═══ Records to use ═══

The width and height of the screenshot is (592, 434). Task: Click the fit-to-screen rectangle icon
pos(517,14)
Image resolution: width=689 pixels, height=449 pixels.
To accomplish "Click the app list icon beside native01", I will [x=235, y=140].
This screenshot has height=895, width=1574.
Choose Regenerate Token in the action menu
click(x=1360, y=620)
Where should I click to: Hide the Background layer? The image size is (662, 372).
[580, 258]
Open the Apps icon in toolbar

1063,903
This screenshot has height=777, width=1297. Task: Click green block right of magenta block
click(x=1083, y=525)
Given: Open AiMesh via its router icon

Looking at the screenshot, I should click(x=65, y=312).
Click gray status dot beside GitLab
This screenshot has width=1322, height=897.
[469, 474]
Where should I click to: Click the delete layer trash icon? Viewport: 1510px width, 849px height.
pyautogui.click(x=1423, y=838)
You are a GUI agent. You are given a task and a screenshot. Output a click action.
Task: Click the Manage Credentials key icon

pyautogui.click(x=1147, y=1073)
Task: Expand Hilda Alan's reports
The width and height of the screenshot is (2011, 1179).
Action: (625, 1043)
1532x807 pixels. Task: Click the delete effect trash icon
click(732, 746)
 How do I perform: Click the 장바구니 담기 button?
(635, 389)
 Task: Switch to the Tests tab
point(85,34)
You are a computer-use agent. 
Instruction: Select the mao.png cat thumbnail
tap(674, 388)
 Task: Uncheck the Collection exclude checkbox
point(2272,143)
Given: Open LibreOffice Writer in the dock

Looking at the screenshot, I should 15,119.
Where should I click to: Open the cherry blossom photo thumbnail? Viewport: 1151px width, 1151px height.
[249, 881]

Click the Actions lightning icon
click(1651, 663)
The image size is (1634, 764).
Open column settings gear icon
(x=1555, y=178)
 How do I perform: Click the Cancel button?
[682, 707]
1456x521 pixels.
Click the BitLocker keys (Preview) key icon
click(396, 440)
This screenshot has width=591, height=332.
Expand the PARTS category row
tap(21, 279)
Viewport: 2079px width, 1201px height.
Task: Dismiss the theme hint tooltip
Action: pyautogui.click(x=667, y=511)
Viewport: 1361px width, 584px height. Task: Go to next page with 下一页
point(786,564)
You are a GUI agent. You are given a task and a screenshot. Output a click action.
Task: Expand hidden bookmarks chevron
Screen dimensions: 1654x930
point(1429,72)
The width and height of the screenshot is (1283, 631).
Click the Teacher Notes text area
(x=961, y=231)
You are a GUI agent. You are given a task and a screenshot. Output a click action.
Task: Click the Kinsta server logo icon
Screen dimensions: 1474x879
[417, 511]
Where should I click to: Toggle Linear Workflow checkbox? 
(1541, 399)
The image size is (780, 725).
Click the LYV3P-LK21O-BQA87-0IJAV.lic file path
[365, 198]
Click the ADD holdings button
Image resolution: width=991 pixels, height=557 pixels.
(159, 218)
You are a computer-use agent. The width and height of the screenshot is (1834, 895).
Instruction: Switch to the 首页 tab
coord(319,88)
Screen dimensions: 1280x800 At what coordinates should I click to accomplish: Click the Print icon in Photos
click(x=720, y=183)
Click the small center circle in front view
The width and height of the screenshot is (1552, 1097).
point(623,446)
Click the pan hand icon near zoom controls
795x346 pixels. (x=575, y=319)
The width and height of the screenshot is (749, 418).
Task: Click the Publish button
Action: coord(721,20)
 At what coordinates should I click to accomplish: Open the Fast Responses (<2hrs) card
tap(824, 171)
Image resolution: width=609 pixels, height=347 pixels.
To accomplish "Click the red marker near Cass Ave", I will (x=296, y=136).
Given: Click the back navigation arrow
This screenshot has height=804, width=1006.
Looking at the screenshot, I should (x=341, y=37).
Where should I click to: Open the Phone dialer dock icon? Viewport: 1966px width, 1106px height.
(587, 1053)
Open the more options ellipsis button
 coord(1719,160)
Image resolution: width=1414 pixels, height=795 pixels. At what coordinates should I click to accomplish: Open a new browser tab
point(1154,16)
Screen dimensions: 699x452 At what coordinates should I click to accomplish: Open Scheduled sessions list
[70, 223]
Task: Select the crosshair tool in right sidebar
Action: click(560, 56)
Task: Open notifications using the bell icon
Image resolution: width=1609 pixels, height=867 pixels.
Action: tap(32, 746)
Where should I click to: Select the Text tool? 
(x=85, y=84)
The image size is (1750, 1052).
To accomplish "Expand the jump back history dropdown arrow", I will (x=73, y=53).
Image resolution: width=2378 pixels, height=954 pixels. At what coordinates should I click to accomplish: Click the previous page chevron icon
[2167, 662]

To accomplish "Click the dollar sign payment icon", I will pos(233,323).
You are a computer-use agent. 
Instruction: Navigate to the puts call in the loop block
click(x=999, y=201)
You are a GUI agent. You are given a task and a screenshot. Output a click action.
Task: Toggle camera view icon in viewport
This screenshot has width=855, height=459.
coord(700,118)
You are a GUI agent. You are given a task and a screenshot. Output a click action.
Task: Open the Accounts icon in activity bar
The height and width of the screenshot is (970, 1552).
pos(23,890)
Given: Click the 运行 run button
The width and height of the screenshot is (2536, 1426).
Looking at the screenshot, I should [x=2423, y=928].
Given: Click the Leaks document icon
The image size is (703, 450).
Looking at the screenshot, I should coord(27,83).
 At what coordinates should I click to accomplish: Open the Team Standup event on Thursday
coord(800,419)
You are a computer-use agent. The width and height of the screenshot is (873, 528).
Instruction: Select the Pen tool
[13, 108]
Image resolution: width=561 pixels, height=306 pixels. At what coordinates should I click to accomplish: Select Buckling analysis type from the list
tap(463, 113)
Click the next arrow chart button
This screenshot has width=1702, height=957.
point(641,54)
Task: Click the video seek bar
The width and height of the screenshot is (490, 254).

═══

Copy every entry exactly. Leave nothing out.

The width and height of the screenshot is (592, 434). Task: Click the fit-to-screen rectangle icon
pos(517,14)
Image resolution: width=689 pixels, height=449 pixels.
To accomplish "Click the app list icon beside native01", I will [x=235, y=140].
This screenshot has height=895, width=1574.
Choose Regenerate Token in the action menu
click(x=1360, y=620)
Where should I click to: Hide the Background layer? The image size is (662, 372).
[580, 258]
Open the Apps icon in toolbar

1063,903
This screenshot has height=777, width=1297. Task: Click green block right of magenta block
click(x=1083, y=525)
Given: Open AiMesh via its router icon

Looking at the screenshot, I should click(x=65, y=312).
Click gray status dot beside GitLab
This screenshot has width=1322, height=897.
[469, 474]
Where should I click to: Click the delete layer trash icon? Viewport: 1510px width, 849px height.
pyautogui.click(x=1423, y=838)
You are a GUI agent. You are given a task and a screenshot. Output a click action.
Task: Click the Manage Credentials key icon

pyautogui.click(x=1147, y=1073)
Task: Expand Hilda Alan's reports
The width and height of the screenshot is (2011, 1179).
Action: (625, 1043)
1532x807 pixels. Task: Click the delete effect trash icon
click(732, 746)
 How do I perform: Click the 장바구니 담기 button?
(635, 389)
 Task: Switch to the Tests tab
point(85,34)
You are a computer-use agent. 
Instruction: Select the mao.png cat thumbnail
tap(674, 388)
 Task: Uncheck the Collection exclude checkbox
point(2272,143)
Given: Open LibreOffice Writer in the dock

Looking at the screenshot, I should 15,119.
Where should I click to: Open the cherry blossom photo thumbnail? Viewport: 1151px width, 1151px height.
[249, 881]

Click the Actions lightning icon
click(1651, 663)
The image size is (1634, 764).
Open column settings gear icon
(x=1555, y=178)
 How do I perform: Click the Cancel button?
[682, 707]
1456x521 pixels.
Click the BitLocker keys (Preview) key icon
click(396, 440)
This screenshot has width=591, height=332.
Expand the PARTS category row
tap(21, 279)
Viewport: 2079px width, 1201px height.
Task: Dismiss the theme hint tooltip
Action: pyautogui.click(x=667, y=511)
Viewport: 1361px width, 584px height. Task: Go to next page with 下一页
point(786,564)
You are a GUI agent. You are given a task and a screenshot. Output a click action.
Task: Expand hidden bookmarks chevron
Screen dimensions: 1654x930
point(1429,72)
The width and height of the screenshot is (1283, 631).
Click the Teacher Notes text area
(x=961, y=231)
You are a GUI agent. You are given a task and a screenshot. Output a click action.
Task: Click the Kinsta server logo icon
Screen dimensions: 1474x879
[417, 511]
Where should I click to: Toggle Linear Workflow checkbox? 
(1541, 399)
The image size is (780, 725).
Click the LYV3P-LK21O-BQA87-0IJAV.lic file path
[365, 198]
Click the ADD holdings button
Image resolution: width=991 pixels, height=557 pixels.
(159, 218)
You are a computer-use agent. The width and height of the screenshot is (1834, 895).
Instruction: Switch to the 首页 tab
coord(319,88)
Screen dimensions: 1280x800 At what coordinates should I click to accomplish: Click the Print icon in Photos
click(x=720, y=183)
Click the small center circle in front view
The width and height of the screenshot is (1552, 1097).
point(623,446)
Click the pan hand icon near zoom controls
795x346 pixels. (x=575, y=319)
The width and height of the screenshot is (749, 418).
Task: Click the Publish button
Action: coord(721,20)
 At what coordinates should I click to accomplish: Open the Fast Responses (<2hrs) card
tap(824, 171)
Image resolution: width=609 pixels, height=347 pixels.
To accomplish "Click the red marker near Cass Ave", I will (x=296, y=136).
Given: Click the back navigation arrow
This screenshot has height=804, width=1006.
Looking at the screenshot, I should (x=341, y=37).
Where should I click to: Open the Phone dialer dock icon? Viewport: 1966px width, 1106px height.
(587, 1053)
Open the more options ellipsis button
 coord(1719,160)
Image resolution: width=1414 pixels, height=795 pixels. At what coordinates should I click to accomplish: Open a new browser tab
point(1154,16)
Screen dimensions: 699x452 At what coordinates should I click to accomplish: Open Scheduled sessions list
[70, 223]
Task: Select the crosshair tool in right sidebar
Action: click(560, 56)
Task: Open notifications using the bell icon
Image resolution: width=1609 pixels, height=867 pixels.
Action: tap(32, 746)
Where should I click to: Select the Text tool? 
(x=85, y=84)
The image size is (1750, 1052).
To accomplish "Expand the jump back history dropdown arrow", I will (x=73, y=53).
Image resolution: width=2378 pixels, height=954 pixels. At what coordinates should I click to accomplish: Click the previous page chevron icon
[2167, 662]

To accomplish "Click the dollar sign payment icon", I will pos(233,323).
You are a computer-use agent. 
Instruction: Navigate to the puts call in the loop block
click(x=999, y=201)
You are a GUI agent. You are given a task and a screenshot. Output a click action.
Task: Toggle camera view icon in viewport
This screenshot has width=855, height=459.
coord(700,118)
You are a GUI agent. You are given a task and a screenshot. Output a click action.
Task: Open the Accounts icon in activity bar
The height and width of the screenshot is (970, 1552).
pos(23,890)
Given: Click the 运行 run button
The width and height of the screenshot is (2536, 1426).
Looking at the screenshot, I should [x=2423, y=928].
Given: Click the Leaks document icon
The image size is (703, 450).
Looking at the screenshot, I should coord(27,83).
 At what coordinates should I click to accomplish: Open the Team Standup event on Thursday
coord(800,419)
You are a computer-use agent. The width and height of the screenshot is (873, 528).
Instruction: Select the Pen tool
[13, 108]
Image resolution: width=561 pixels, height=306 pixels. At what coordinates should I click to accomplish: Select Buckling analysis type from the list
tap(463, 113)
Click the next arrow chart button
This screenshot has width=1702, height=957.
point(641,54)
Task: Click the video seek bar
The width and height of the screenshot is (490, 254).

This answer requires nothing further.